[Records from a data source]
........
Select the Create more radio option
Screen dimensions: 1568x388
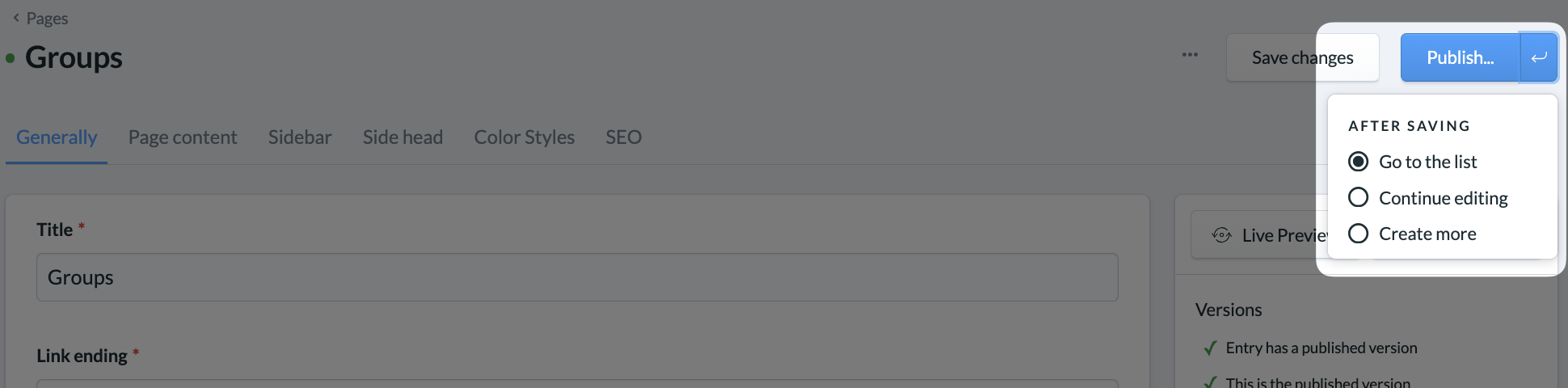pyautogui.click(x=1412, y=234)
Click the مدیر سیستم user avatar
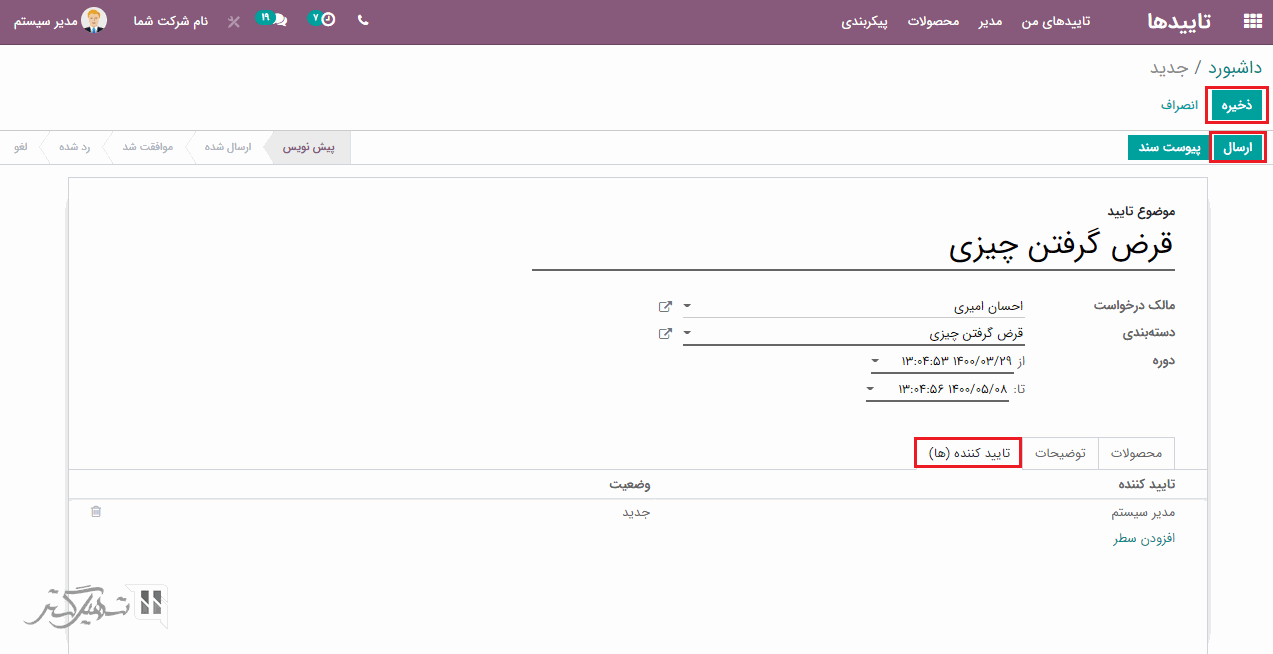 click(95, 21)
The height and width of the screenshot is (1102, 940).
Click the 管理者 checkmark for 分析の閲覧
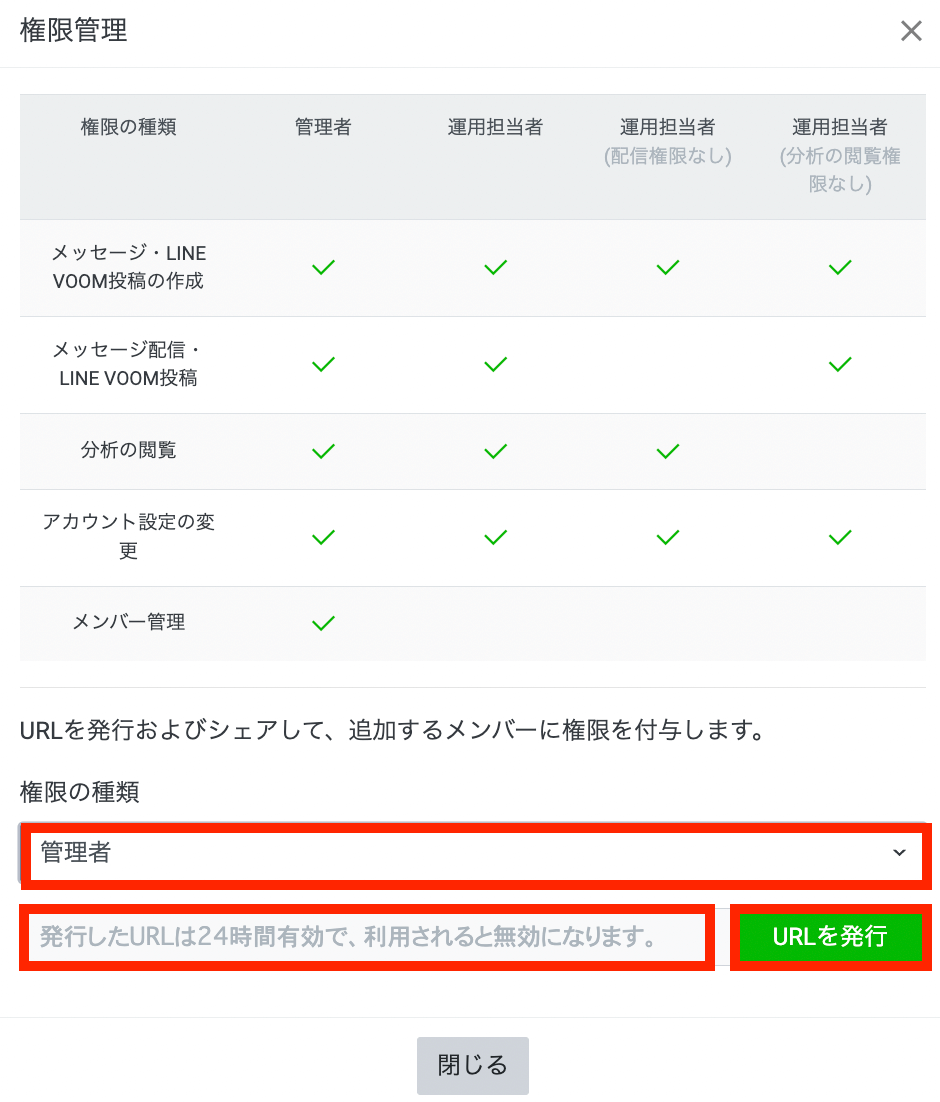point(323,452)
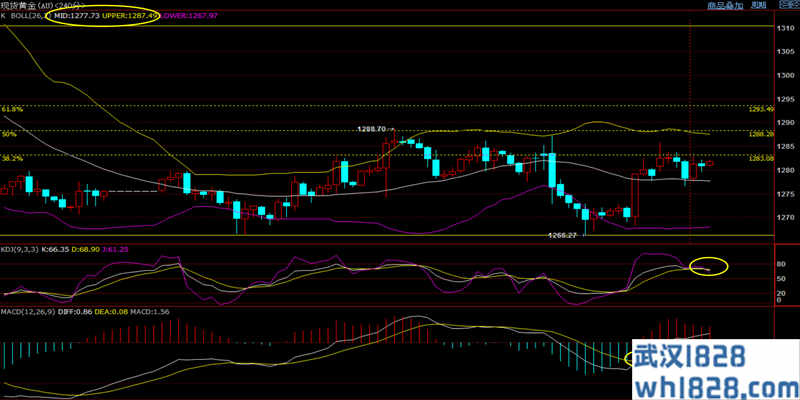This screenshot has width=800, height=400.
Task: Click the 1266.27 low price marker
Action: click(x=563, y=234)
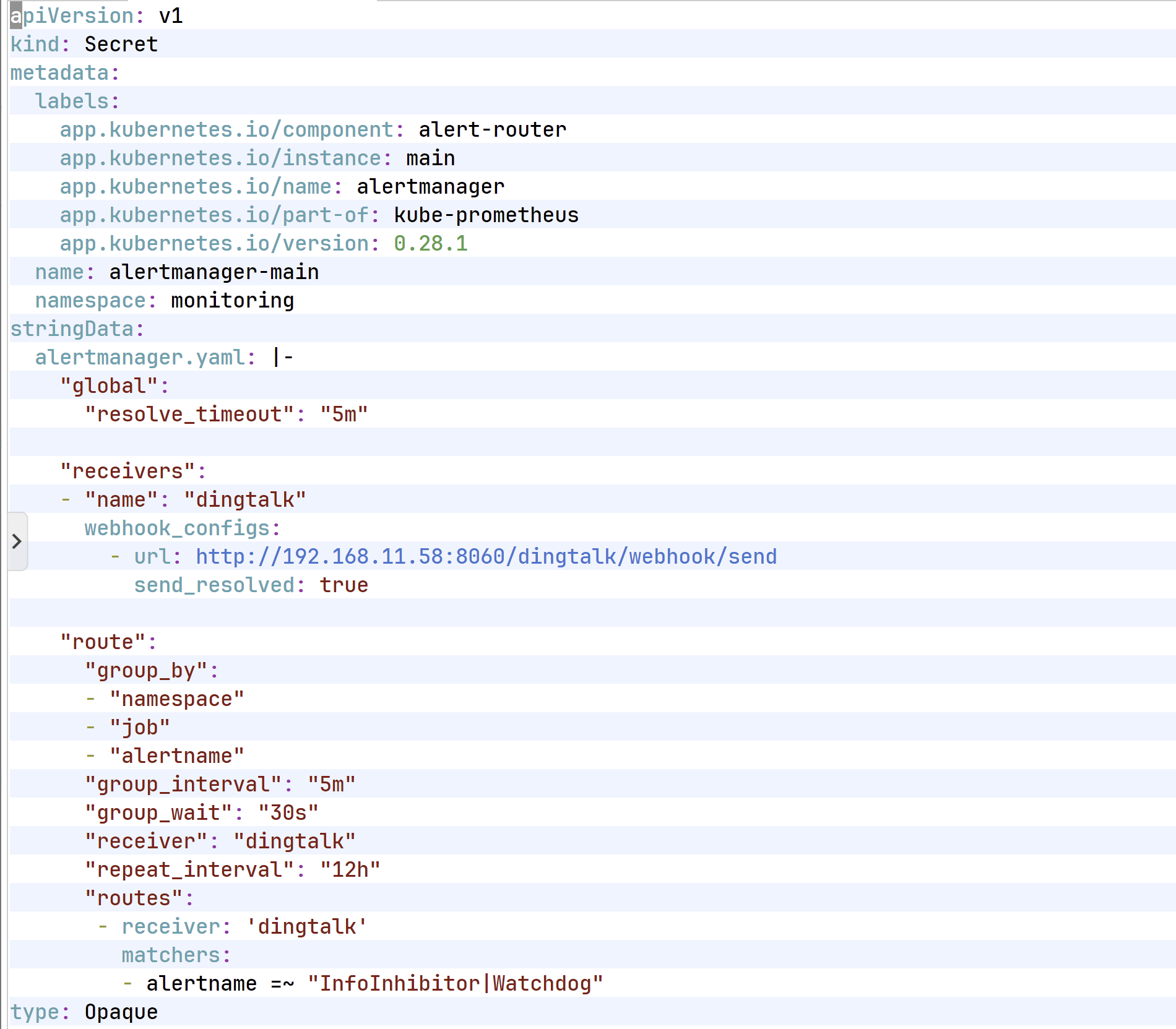The width and height of the screenshot is (1176, 1029).
Task: Select the kube-prometheus part-of value
Action: click(486, 215)
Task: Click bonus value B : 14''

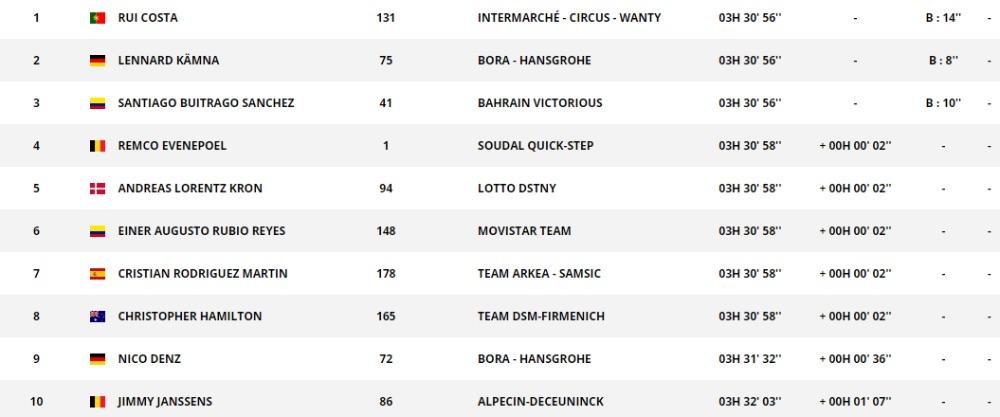Action: 943,18
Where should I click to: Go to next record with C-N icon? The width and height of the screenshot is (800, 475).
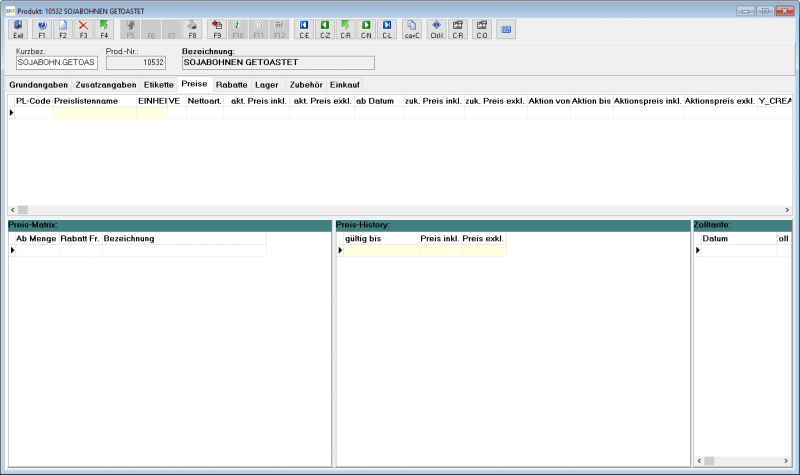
........
Aim of the task:
Every record must be duplicated exactly, except for the pictures, which are left out.

Response below:
Select the Create more radio option
Screen dimensions: 1568x388
pyautogui.click(x=1412, y=234)
Click the مدیر سیستم user avatar
 click(95, 21)
The height and width of the screenshot is (1102, 940).
Click the 管理者 checkmark for 分析の閲覧
point(323,452)
This screenshot has width=800, height=400.
Task: Click the 1266.27 low price marker
Action: click(x=563, y=234)
The width and height of the screenshot is (1176, 1029).
Task: Select the kube-prometheus part-of value
Action: click(486, 215)
Task: Click bonus value B : 14''

Action: 943,18
Where should I click to: Go to next record with C-N icon? The width and height of the screenshot is (800, 475).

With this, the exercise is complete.